Stored data:
====

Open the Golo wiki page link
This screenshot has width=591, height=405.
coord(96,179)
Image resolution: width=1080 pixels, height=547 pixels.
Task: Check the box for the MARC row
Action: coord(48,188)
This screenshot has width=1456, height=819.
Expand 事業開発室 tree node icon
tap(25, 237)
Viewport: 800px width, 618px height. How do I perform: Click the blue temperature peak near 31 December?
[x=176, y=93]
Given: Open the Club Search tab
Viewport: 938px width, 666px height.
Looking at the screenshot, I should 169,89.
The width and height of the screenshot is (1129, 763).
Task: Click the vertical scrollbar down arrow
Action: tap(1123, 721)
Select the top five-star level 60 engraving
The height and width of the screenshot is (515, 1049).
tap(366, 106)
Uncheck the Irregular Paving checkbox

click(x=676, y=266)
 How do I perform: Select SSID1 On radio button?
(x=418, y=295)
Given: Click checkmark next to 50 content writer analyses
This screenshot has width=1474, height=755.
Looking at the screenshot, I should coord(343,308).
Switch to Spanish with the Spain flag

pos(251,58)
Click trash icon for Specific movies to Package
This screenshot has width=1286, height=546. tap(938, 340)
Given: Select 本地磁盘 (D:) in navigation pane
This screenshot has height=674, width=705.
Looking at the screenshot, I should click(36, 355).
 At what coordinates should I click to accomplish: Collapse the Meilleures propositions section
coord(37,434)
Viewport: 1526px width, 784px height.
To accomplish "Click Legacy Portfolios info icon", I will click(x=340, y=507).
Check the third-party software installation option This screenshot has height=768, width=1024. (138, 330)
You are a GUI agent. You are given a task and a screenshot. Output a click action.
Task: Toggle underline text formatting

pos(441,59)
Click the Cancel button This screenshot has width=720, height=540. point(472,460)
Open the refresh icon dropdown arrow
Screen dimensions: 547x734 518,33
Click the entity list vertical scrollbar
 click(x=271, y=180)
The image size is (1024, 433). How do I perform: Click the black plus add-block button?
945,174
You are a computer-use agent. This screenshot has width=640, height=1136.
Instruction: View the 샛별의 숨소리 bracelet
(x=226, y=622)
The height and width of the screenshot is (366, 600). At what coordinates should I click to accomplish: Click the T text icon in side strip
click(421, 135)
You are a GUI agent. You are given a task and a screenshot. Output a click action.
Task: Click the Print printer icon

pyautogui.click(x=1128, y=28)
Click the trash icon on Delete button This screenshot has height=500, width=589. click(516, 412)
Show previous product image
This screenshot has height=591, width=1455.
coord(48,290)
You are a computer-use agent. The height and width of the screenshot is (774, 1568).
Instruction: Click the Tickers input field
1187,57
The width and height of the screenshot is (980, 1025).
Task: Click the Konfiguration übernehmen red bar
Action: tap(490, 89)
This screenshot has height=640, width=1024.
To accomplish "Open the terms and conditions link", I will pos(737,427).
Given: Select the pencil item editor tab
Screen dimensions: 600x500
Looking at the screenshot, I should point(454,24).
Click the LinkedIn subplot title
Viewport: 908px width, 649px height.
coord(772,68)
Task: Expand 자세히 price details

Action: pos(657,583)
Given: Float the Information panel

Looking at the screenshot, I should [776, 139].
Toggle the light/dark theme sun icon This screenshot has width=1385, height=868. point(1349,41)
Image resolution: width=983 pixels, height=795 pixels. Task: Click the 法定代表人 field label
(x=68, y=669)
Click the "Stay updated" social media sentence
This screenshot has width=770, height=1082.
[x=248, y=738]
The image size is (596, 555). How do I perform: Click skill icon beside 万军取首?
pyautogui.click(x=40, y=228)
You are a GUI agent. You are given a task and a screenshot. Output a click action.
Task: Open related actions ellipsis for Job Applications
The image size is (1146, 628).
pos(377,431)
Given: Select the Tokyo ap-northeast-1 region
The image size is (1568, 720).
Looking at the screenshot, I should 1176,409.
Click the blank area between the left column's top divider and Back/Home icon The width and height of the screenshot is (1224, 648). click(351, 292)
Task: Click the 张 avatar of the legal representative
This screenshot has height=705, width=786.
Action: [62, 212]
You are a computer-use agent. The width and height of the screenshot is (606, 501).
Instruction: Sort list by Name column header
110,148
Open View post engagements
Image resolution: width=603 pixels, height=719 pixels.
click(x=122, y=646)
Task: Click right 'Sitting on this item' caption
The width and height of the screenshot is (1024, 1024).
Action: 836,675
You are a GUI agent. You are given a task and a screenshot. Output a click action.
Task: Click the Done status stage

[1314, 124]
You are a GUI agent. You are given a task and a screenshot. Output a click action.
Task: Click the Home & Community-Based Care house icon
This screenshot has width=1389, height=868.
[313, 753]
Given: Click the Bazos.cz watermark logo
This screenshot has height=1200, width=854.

====

The problem: Go through the entries. Report every line that contains the word "will".

Result of the task:
To accomplish "Click Legacy Portfolios info icon", I will click(x=340, y=507).
To accomplish "Open the terms and conditions link", I will pos(737,427).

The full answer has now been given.